Combine dry spices in a small bowl.  Rub chicken breasts with spice mixture.  Reserve extra spices.  In a medium dutch oven over medium heat, brown chicken.  Remove from pan.  Add onions and zucchini to pan, saute until soft.  Add ginger, garlic, and leftover spices.  Cook, stirring, for 2-3 minutes, until spices are fragrant.  Add tomatoes to the pan, simmer 5 minutes.  Add coconut milk, check seasoning.  Return chicken to the pan, bake at 350 degrees for 20 minutes.

This is a recipe I adapted from a recipe on the Food Network.  This makes a wonderful one-pot dinner (two if you count the couscous).  It’s my husband’s favorite meal (for the moment), so I make it a lot for anniversaries, birthdays, etc.  I serve it very simply, but you can dress it up and make it look fancy if you have the time and inclination.  The dish was originally very, very sweet, so I added the Thai chili paste and ginger – these two flavors balance out the sweetness nicely.  If you still find it too sweet, you can use a white onion instead of a yellow or sweet onion, and use a drier wine.  I like to serve it with couscous and a baguette.

I have also made this dish with tofu.  Press extra firm tofu between paper towels before browning in the skillet (or, alternatively you can dry with paper towels, then place on parchment paper coated with cooking spray and spray tops of tofu w/ cooking spray (or brush with sesame oil).  Bake tofu at 400 degrees for about 10 minutes, or until browned.)  Reserve browned tofu and continue with recipe, adding tofu back to mixture during the last 5-10 minutes of cooking.  If the tofu cooks too long in the mixture, it will just fall apart.  If you’re the planning ahead type, which I am not, put the cubed tofu in a ziploc with a little bit of olive oil, ginger, thai chili paste and preserves.  Allow tofu to marinate for about 30 minutes (although longer will make for stronger flavors).  This will flavor the tofu nicely.

Apricot Chicken
2 Tbs.

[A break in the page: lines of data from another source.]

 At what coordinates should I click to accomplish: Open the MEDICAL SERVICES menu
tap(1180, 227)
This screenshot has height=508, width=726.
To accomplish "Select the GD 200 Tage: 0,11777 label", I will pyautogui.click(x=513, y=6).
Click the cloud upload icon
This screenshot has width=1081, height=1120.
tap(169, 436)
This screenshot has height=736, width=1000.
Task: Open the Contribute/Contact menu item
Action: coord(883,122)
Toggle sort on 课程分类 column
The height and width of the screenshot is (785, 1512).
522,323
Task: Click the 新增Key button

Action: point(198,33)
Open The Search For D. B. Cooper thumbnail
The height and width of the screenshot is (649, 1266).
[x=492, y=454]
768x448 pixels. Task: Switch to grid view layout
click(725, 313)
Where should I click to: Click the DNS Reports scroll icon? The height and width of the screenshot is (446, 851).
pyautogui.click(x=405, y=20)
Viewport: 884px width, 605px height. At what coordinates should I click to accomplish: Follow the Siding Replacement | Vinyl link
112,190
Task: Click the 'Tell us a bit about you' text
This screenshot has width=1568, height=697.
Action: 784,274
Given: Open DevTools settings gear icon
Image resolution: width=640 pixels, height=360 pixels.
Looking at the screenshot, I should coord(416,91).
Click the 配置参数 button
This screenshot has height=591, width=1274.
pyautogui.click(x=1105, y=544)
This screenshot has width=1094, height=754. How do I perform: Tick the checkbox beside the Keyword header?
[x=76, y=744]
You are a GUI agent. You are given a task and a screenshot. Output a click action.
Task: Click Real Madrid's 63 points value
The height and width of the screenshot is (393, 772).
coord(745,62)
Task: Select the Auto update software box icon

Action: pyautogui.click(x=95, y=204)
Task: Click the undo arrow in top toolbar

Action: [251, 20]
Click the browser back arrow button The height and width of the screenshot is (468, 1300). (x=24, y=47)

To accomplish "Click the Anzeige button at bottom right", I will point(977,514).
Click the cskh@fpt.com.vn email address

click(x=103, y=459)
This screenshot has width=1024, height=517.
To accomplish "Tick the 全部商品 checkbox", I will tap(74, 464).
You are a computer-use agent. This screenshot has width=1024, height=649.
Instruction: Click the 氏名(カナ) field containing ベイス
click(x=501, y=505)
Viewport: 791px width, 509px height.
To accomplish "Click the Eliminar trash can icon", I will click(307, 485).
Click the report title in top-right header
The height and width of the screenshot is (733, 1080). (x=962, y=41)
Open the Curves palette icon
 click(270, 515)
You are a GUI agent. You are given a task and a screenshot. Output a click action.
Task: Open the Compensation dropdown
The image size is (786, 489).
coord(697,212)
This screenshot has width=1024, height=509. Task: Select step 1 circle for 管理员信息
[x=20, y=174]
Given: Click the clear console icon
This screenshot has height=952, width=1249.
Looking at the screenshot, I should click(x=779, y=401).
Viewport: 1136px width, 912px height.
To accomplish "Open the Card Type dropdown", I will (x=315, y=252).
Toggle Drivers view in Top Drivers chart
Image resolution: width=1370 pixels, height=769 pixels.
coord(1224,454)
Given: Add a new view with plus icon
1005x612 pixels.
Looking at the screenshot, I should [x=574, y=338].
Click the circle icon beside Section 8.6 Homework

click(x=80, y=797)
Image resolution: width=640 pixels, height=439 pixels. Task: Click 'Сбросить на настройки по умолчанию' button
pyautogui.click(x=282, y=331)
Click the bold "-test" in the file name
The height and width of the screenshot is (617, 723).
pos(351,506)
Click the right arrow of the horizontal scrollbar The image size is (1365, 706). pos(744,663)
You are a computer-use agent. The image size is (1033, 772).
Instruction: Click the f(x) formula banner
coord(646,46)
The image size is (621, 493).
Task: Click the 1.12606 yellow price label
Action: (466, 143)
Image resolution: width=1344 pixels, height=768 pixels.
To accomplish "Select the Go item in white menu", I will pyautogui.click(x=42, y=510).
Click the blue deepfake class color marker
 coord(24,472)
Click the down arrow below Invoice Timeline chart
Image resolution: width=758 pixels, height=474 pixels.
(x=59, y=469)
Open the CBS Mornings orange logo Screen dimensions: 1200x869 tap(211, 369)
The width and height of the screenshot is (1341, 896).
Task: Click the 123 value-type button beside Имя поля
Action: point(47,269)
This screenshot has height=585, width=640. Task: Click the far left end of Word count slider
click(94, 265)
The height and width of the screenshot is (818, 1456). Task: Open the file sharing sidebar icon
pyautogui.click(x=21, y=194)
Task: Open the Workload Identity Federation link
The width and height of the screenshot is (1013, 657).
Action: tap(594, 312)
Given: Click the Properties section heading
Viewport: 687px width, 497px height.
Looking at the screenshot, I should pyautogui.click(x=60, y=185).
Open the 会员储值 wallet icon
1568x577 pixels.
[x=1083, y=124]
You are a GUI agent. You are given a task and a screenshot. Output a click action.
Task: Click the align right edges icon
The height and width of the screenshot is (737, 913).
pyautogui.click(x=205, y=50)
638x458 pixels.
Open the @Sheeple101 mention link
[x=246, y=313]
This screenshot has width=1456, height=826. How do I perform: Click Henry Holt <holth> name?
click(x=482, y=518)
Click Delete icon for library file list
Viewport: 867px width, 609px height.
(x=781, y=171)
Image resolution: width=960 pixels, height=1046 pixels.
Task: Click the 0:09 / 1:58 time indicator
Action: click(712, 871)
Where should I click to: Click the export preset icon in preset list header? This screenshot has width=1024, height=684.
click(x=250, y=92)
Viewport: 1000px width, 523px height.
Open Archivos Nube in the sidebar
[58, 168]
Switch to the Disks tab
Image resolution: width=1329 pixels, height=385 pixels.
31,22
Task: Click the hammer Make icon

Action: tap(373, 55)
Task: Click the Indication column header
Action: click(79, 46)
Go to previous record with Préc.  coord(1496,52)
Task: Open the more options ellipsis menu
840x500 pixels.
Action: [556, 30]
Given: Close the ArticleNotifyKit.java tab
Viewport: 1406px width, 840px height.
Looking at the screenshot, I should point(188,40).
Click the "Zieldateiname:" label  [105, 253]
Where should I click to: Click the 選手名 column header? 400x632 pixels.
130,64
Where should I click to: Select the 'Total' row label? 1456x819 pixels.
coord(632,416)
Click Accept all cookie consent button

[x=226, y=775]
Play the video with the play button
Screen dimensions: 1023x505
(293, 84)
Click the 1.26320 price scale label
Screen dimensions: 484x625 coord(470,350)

Olive oil
1 1/2-2 lbs chicken tenderloins, cut into 1 inch pieces
1 large sweet onion
1 Tbs. minced ginger (for convenience I use the jarred kind from the store, use a bit less if you’re using fresh ginger)
1 tsp Thai chili paste (this can be quite hot, adjust to taste depending on brand and heat tolerance)
2 Tbs. cider or white wine vinegar
12 dried pitted apricots, chopped
1 cup chicken stock
1 cup white wine
1 cup apricot preserves or mango chutney
couscous, for serving

To Prepare: In a large skillet over medium high heat, brown chicken in olive oil.  Add onion, cook for 5 minutes, add ginger and chili paste; cook, stirring for 2 minutes.  Add vinegar to pan and let it evaporate.  Add apricots, stock, and wine.  When mixture comes to a bubble, add preserves; stir to combine.  Cover pan, reduce heat, and simmer 10-15 minutes.  Serve over couscous.